Liquidator discipline outcome – reasons unknown

A discipline committee has cancelled the registration of a liquidator but declined to publish its reasons for doing so.

ASIC has advised by media release the cancellation of the registration of a liquidator, Cameron Lindsay Duncan, following a decision of a disciplinary committee on 28 February 2023. 23-065MR Liquidator disciplinary committee cancels registration of Cameron Lindsay Duncan | ASIC

ASIC says its referral to the Committee alleged Mr Duncan no longer had the qualifications, experience, knowledge and abilities prescribed under the Corporations Act and that he is not a resident in Australia or another prescribed country. These are two relevant criteria under IPSC section 40-55.  The Committee’s decision was based on the first of those allegations. ASIC has given effect to that decision.

The Committee determined that its report on Mr Duncan should not be published by ASIC. ASIC says it will not comment further on the reasons for the Committee’s decision.

Disciplinary hearings are private along with the details of their timing and location, and their membership.  The committee must make at least one decision, from a number of statutory options, ranging from a confirmation of the practitioner’s registration through to termination of their registration: s 40-55.  One option is that the committee can decide that specified information about its decision and its reasons should be published by ASIC: s 40-55(1)(h).

Hence such committees have an option to decide to not publish their reasons.  The last such decision not to publish, in 2020, was an unusual one, but more understandably arose from a decision not to cancel a registration: see Australian insolvency practitioner disciplinary decisions – short but to what point? – Murrays Legal.

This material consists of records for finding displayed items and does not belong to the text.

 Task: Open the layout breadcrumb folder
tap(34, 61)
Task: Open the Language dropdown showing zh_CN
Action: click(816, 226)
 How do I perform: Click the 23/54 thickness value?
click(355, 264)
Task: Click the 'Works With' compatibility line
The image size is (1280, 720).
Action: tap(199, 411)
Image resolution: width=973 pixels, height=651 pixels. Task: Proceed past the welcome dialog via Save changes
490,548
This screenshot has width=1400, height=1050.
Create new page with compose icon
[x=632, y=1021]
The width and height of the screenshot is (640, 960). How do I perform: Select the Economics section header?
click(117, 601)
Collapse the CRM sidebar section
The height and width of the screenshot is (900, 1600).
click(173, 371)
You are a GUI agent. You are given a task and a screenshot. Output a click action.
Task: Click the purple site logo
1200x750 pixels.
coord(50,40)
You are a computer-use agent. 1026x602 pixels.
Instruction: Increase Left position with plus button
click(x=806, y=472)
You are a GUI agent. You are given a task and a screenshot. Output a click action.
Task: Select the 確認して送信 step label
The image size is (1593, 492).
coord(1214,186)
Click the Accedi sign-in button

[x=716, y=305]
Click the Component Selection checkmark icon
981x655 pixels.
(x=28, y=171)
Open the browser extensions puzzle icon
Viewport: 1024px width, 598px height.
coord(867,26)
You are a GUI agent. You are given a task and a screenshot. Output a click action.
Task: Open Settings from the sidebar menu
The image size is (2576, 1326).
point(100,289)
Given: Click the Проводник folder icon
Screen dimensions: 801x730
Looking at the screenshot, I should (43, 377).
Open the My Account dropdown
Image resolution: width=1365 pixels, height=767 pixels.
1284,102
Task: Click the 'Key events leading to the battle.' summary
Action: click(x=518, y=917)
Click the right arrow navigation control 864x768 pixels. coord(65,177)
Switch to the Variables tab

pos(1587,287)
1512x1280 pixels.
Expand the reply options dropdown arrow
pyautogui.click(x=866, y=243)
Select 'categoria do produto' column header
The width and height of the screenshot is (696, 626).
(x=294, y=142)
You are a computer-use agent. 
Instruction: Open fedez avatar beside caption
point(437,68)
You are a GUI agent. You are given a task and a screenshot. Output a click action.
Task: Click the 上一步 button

I cite Attorney-General v Kehoe, [2000] QCA 222, in relation to lawyers, that the law generally encourages reasons for decision in disciplinary matters being made public, so that “interested members of the public have the opportunity to come to know of the [committee’s] justification for any decision it may make, and thereby satisfy themselves that the disciplinary process is being carried through properly”.  It also serves as instructive to others as to the nature of the conduct that was the subject of sanction.

But there will be occasions when the decision involves, for example, personal information about the practitioner or confidential information about a third party, such that the details are not published.  However it would be possible for a committee to at least give broad reasons why its decision is not made public – “specified information” – to provide some context in which such a restriction was imposed.  Lack of published reasons may only create undue speculation.

An application to the Administrative Appeals Tribunal is available to any practitioner who is subject to an adverse finding of a disciplinary committee: s 1317B, Corporations Act.